== EXCERPT TO READ

This might shock some people but technology has come so far that it can allow hearing loss to be reversed, in theory. Scientists know that after a fish loses its hearing due to physical trauma or violent noise, the sensory hair cells in its ears can auto-regenerate. In fact, this ear repair is almost universal in vertebrates, species that have spinal cords. Birds and frogs share it. However, only in mammals, hair cell death is irreparable.

More than a third of seniors suffer from at least moderate hearing loss, and while hearing aids have improved over the years, no drug currently exists on the market to recover their lost hearing. In the lower vertebrates like fish and birds, those new hair cells arise from the supporting cells of the cochlea’s lining. Now, for the first time, scientists are developing methods that could do the same for humans.

Our hearing arises from a tiny field of swaying cilia deep in the skull. Four rows of hair cells grow in the cinnamon roll-shaped cochlea of the inner ear, which is filled with fluid. Sound vibrations cause them to bend, opening pores that activate electrical signals headed to the brain. We are born with 15,000 hair cells in each ear, but unlike skin or other cell types, they do not re-generate or replenish themselves. Loss of these hair cells over time accounts for much of the age-related hearing loss around the world, as well as that caused by loud noise. A loud sound can permanently bend or physically damage a fragile hair cell, rendering it ineffective.

Each hair cell responds best to a particular frequency of sound—they are arranged in order of frequency along the cochlea—so scientists can pinpoint the effect of these new cells on hearing. Dutch company Audion Therapeutics is working on a proof of concept for regeneration of human ear hair cells.

====
== DATASET RECORDS

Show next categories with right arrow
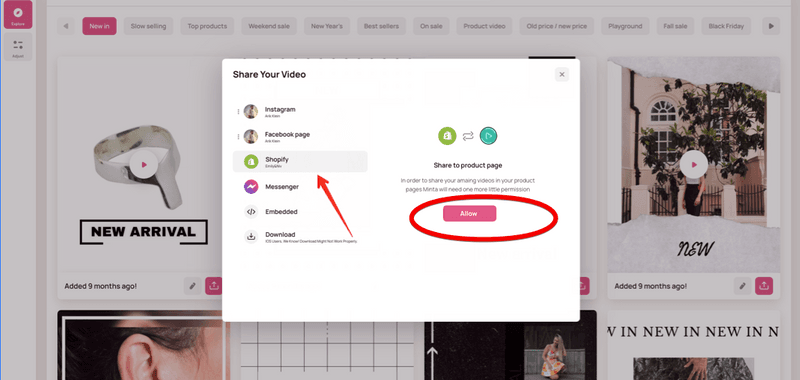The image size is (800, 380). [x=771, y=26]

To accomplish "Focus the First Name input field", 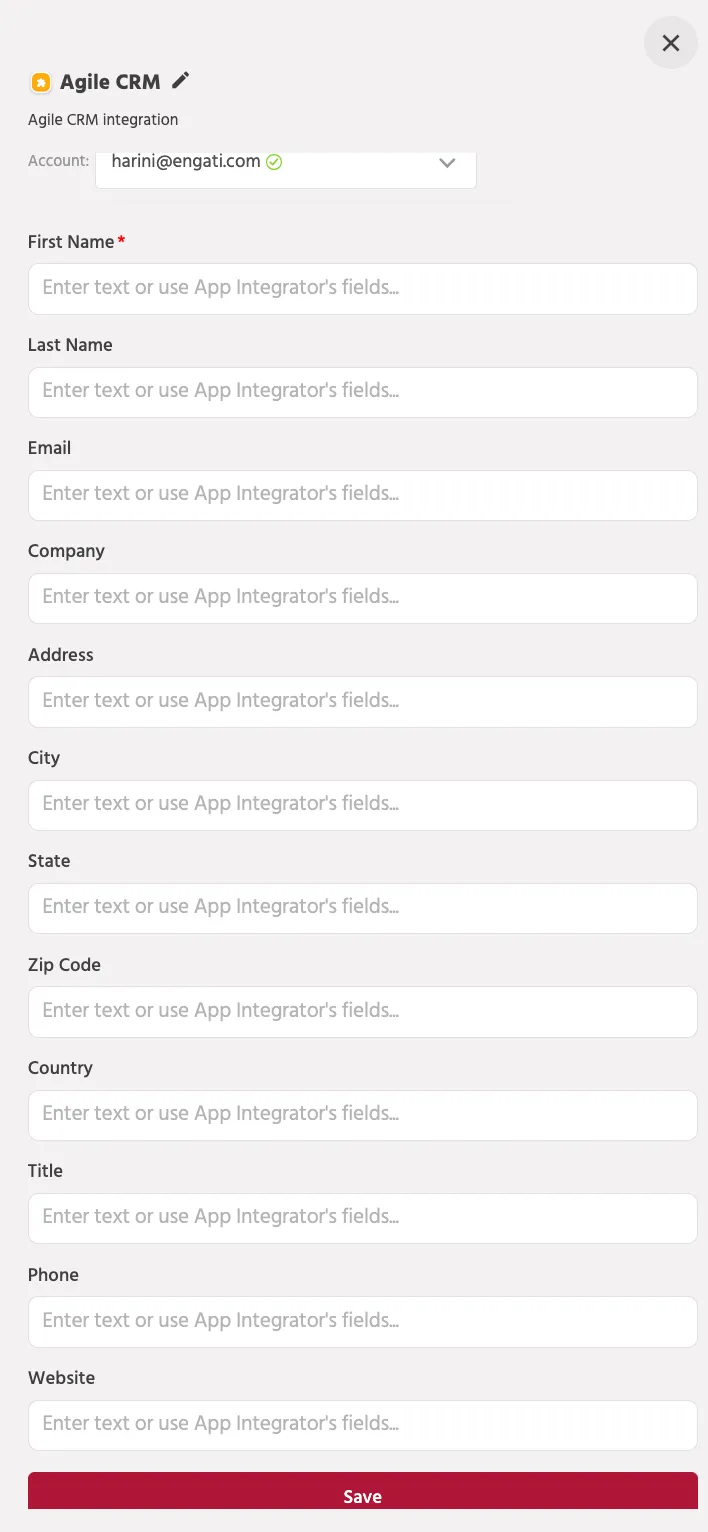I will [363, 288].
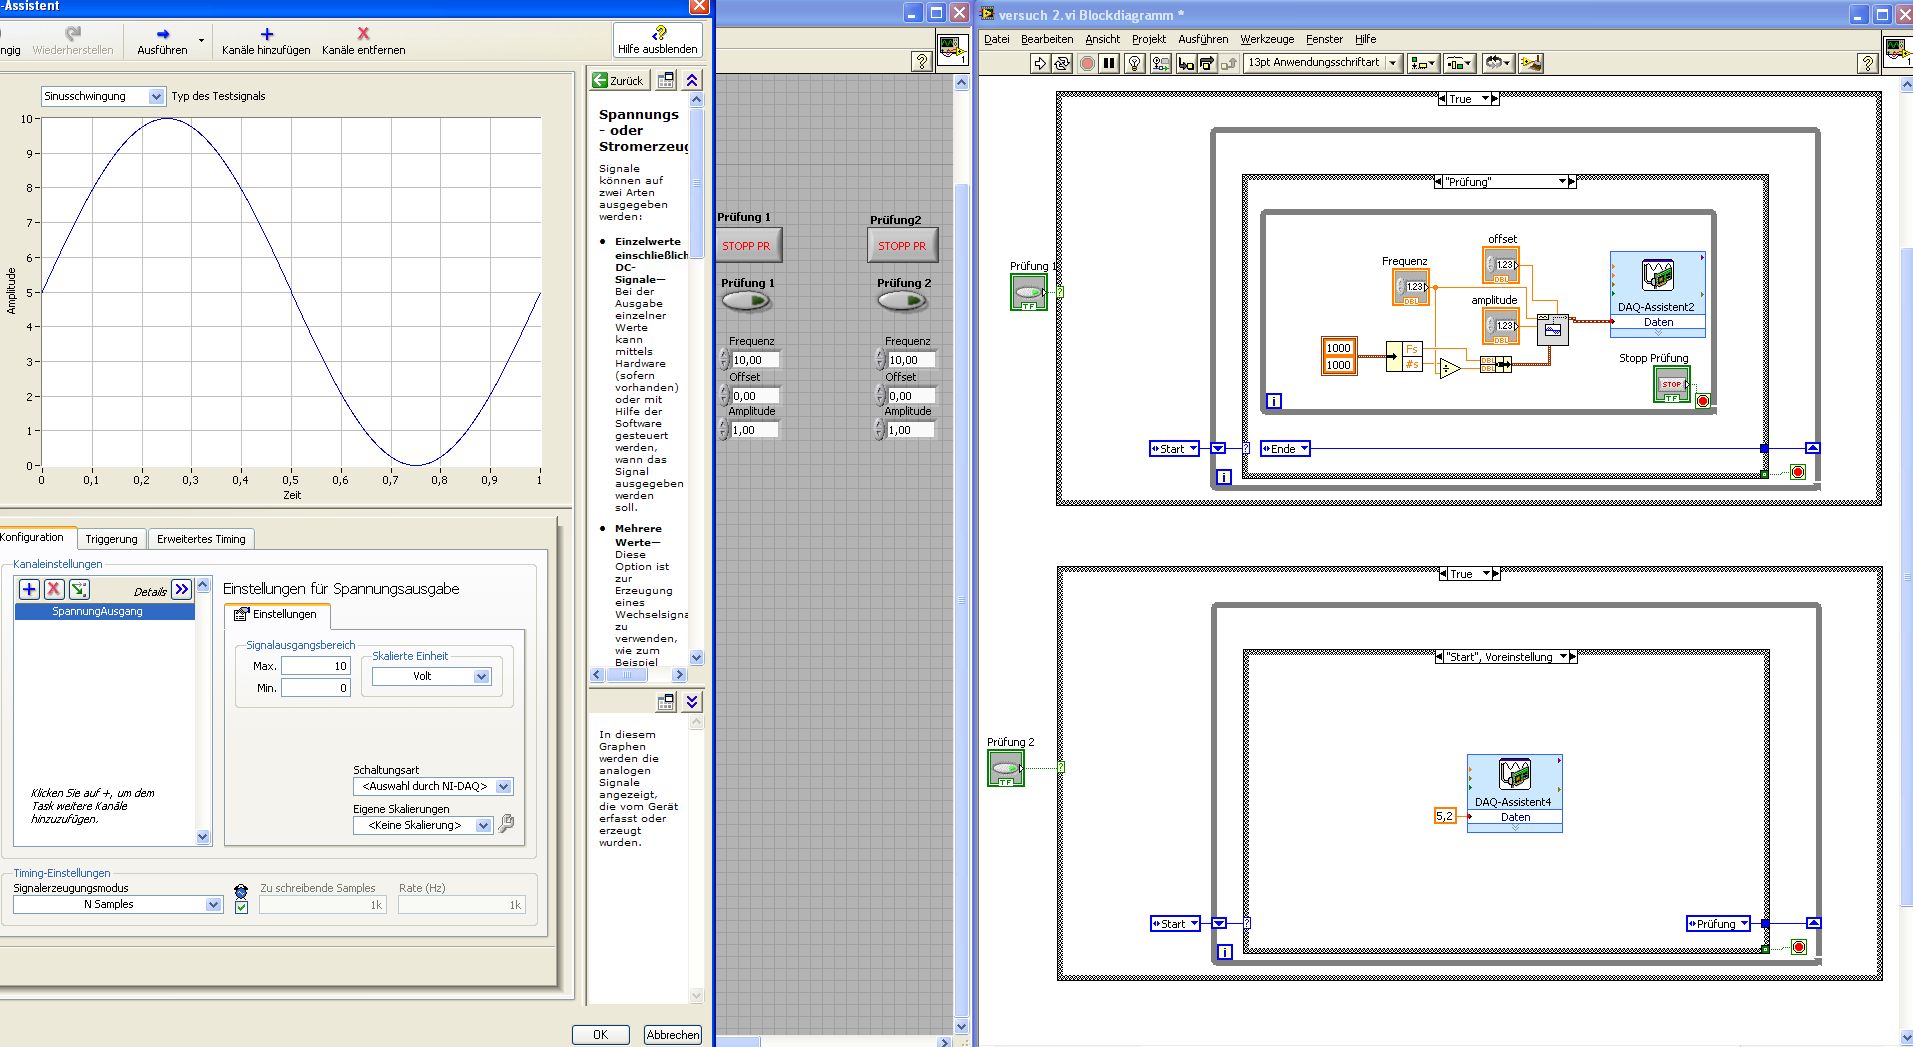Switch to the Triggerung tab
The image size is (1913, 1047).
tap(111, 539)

====
== DATASET RECORDS

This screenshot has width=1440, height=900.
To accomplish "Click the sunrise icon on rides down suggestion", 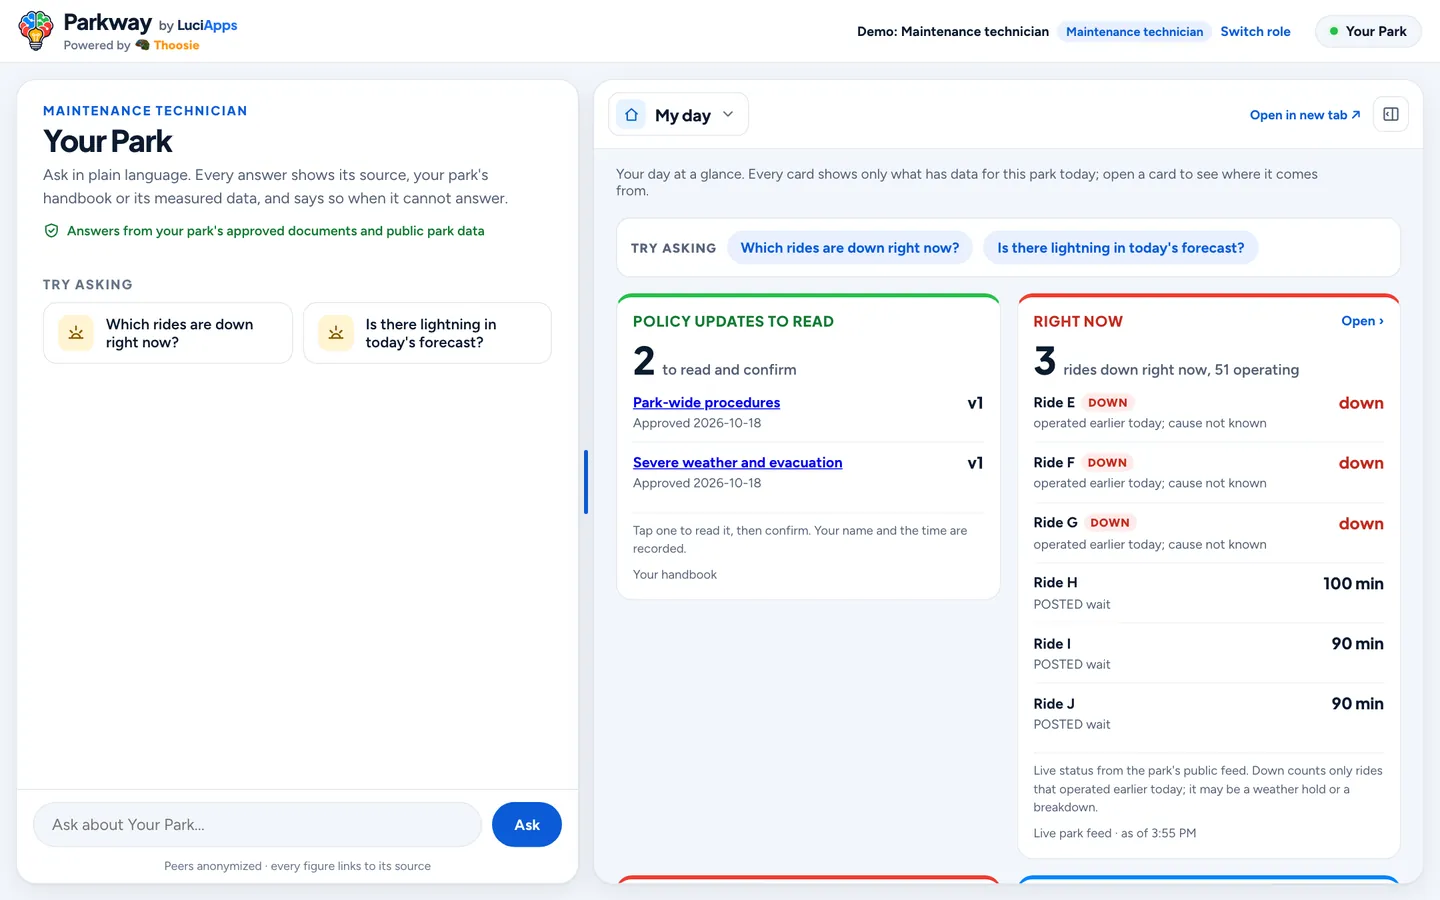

====

## EXPLORE THE MATERIAL
**1)** Return the passage from the text on hair cell regeneration starting with "This might shock" and going on through "death is irreparable.", copied word for word.
**2)** For each statement below, state yes or no according to the text on hair cell regeneration, and quote the words that decide it: (a) Humans are born with 15,000 hair cells in each ear. (b) In mammals, dead hair cells can be repaired naturally. (c) Hair cells are arranged in order of frequency along the cochlea.

## SOLUTIONS TO THE PROBLEMS
**1)**
This might shock some people but technology has come so far that it can allow hearing loss to be reversed, in theory. Scientists know that after a fish loses its hearing due to physical trauma or violent noise, the sensory hair cells in its ears can auto-regenerate. In fact, this ear repair is almost universal in vertebrates, species that have spinal cords. Birds and frogs share it. However, only in mammals, hair cell death is irreparable.

**2)**
(a) Yes: "We are born with 15,000 hair cells in each ear"
(b) No: "However, only in mammals, hair cell death is irreparable."
(c) Yes: "they are arranged in order of frequency along the cochlea"